__Task material__.

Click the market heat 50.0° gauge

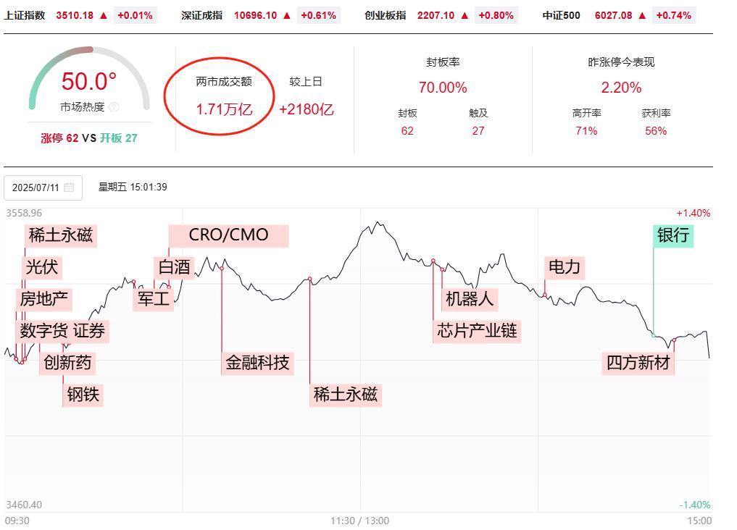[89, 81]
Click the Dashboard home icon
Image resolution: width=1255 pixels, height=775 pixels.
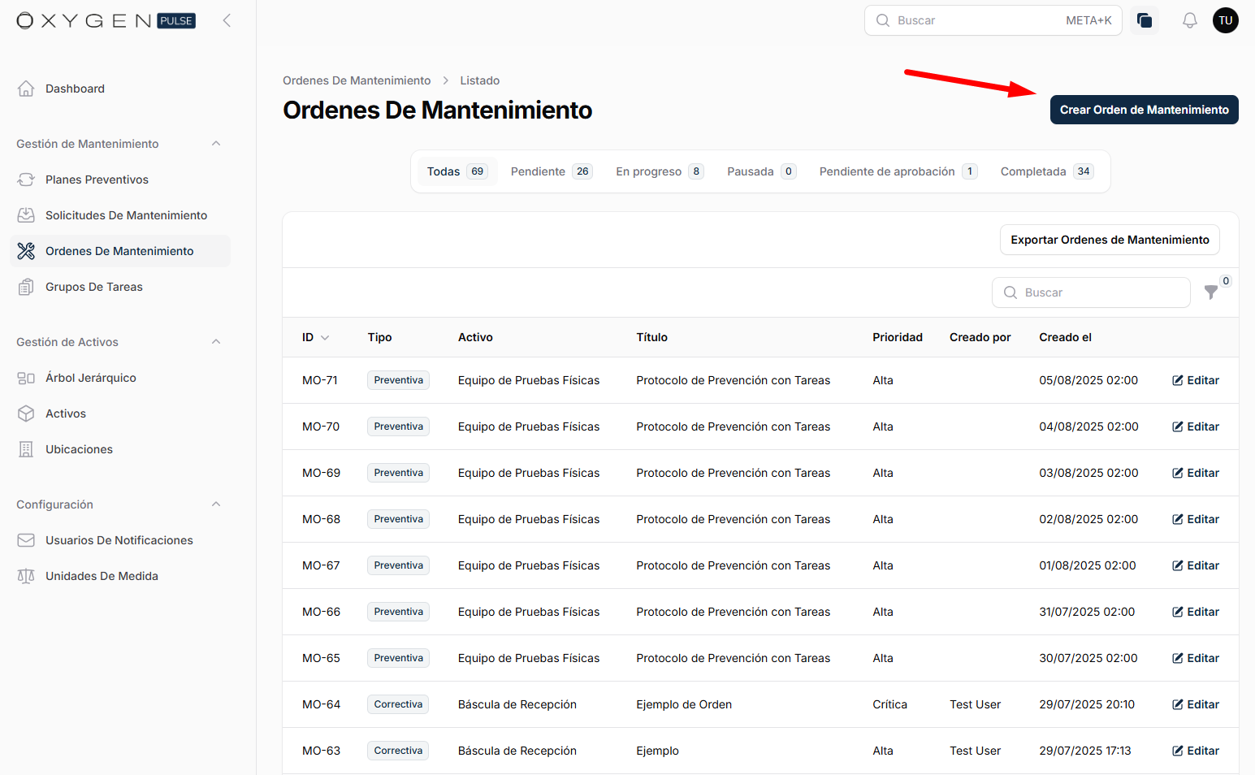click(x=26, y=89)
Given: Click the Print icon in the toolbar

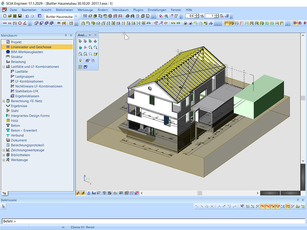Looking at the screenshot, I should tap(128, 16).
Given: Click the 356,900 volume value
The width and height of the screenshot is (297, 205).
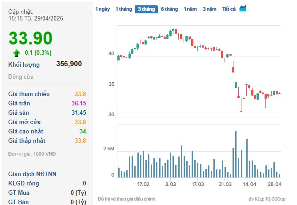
* * *
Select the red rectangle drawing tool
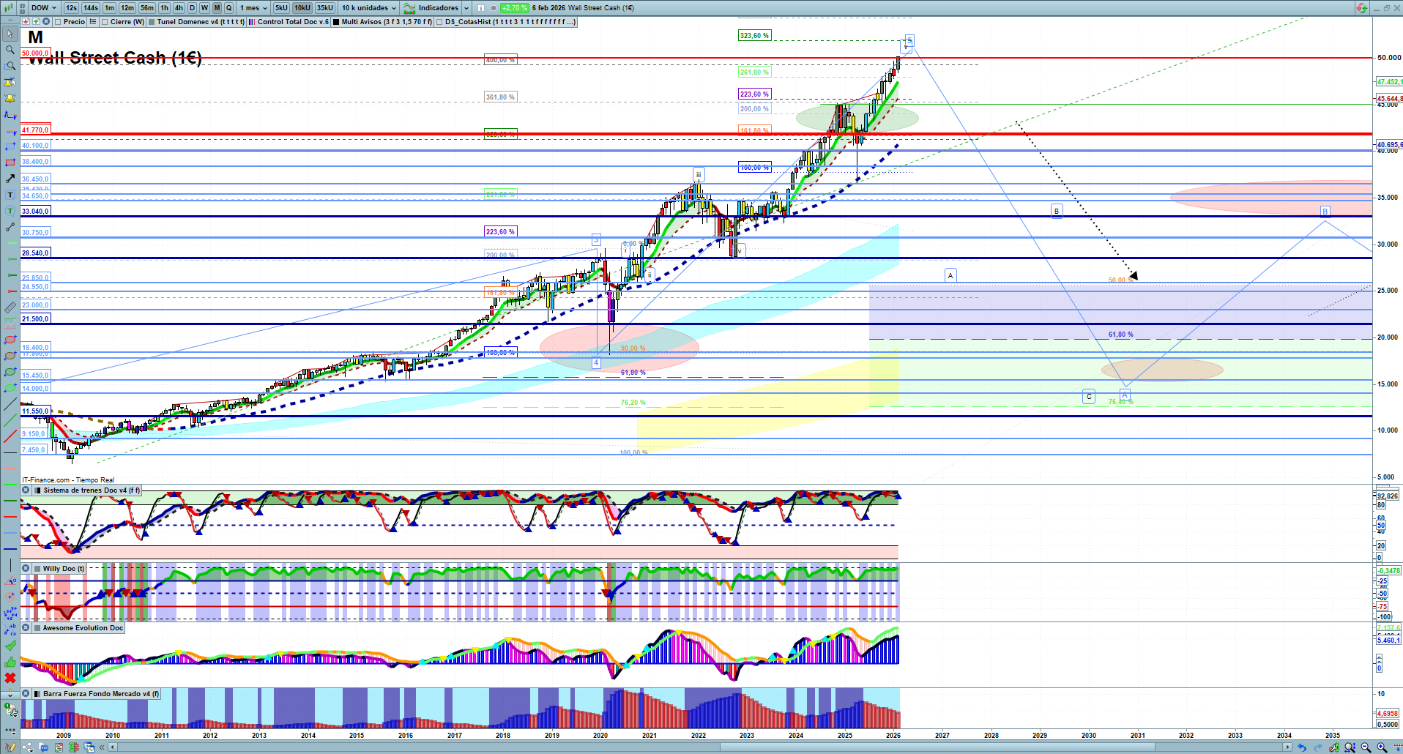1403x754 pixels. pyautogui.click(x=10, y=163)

__Task to carry out__. Rewrite the listing from the line with "Given: Click the Print icon in the toolbar" to the line with "The width and", replacing "toolbar" with "menu bar" and leaving everything else unchanged. Leave the pictures out of your answer.

__Reply__.
Given: Click the Print icon in the menu bar

Looking at the screenshot, I should tap(128, 16).
Given: Click the 356,900 volume value
The width and height of the screenshot is (297, 205).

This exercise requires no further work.